● Brief:
Reproduce verbatim the stretch of the data from the line containing "Image resolution: width=741" through the line containing "Action: 471,355", including both of those lines.

● Interface element data:
########

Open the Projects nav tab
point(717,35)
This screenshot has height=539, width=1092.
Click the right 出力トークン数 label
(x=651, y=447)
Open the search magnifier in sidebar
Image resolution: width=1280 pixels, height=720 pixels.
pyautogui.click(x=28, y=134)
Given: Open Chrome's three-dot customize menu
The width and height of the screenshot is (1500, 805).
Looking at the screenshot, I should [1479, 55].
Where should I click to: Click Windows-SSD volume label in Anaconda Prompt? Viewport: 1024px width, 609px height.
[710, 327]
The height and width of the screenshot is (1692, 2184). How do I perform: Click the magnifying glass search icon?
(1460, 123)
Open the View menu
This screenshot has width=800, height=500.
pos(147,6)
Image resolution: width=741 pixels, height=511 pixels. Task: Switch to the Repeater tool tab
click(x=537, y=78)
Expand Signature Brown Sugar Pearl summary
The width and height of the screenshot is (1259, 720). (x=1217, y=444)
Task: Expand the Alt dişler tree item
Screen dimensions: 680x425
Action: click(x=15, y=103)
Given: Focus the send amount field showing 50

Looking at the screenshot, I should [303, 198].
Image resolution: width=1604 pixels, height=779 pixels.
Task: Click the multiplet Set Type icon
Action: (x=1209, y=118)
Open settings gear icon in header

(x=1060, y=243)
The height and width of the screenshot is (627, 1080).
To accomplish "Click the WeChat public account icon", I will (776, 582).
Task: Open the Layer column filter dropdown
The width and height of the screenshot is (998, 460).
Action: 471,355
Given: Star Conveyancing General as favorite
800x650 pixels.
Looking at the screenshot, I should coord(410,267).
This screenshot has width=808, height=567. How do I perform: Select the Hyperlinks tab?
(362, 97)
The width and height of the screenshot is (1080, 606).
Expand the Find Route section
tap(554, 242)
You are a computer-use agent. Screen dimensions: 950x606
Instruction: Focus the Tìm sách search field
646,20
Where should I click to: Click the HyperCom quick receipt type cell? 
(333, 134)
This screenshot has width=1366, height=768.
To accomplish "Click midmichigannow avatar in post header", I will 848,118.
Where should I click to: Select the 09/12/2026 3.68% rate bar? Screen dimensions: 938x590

########

● Exercise response:
Image resolution: width=741 pixels, height=511 pixels. Task: Switch to the Repeater tool tab
click(x=537, y=78)
Expand Signature Brown Sugar Pearl summary
The width and height of the screenshot is (1259, 720). (x=1217, y=444)
Task: Expand the Alt dişler tree item
Screen dimensions: 680x425
Action: click(x=15, y=103)
Given: Focus the send amount field showing 50

Looking at the screenshot, I should [303, 198].
Image resolution: width=1604 pixels, height=779 pixels.
Task: Click the multiplet Set Type icon
Action: (x=1209, y=118)
Open settings gear icon in header

(x=1060, y=243)
The height and width of the screenshot is (627, 1080).
To accomplish "Click the WeChat public account icon", I will (776, 582).
Task: Open the Layer column filter dropdown
The width and height of the screenshot is (998, 460).
Action: 471,355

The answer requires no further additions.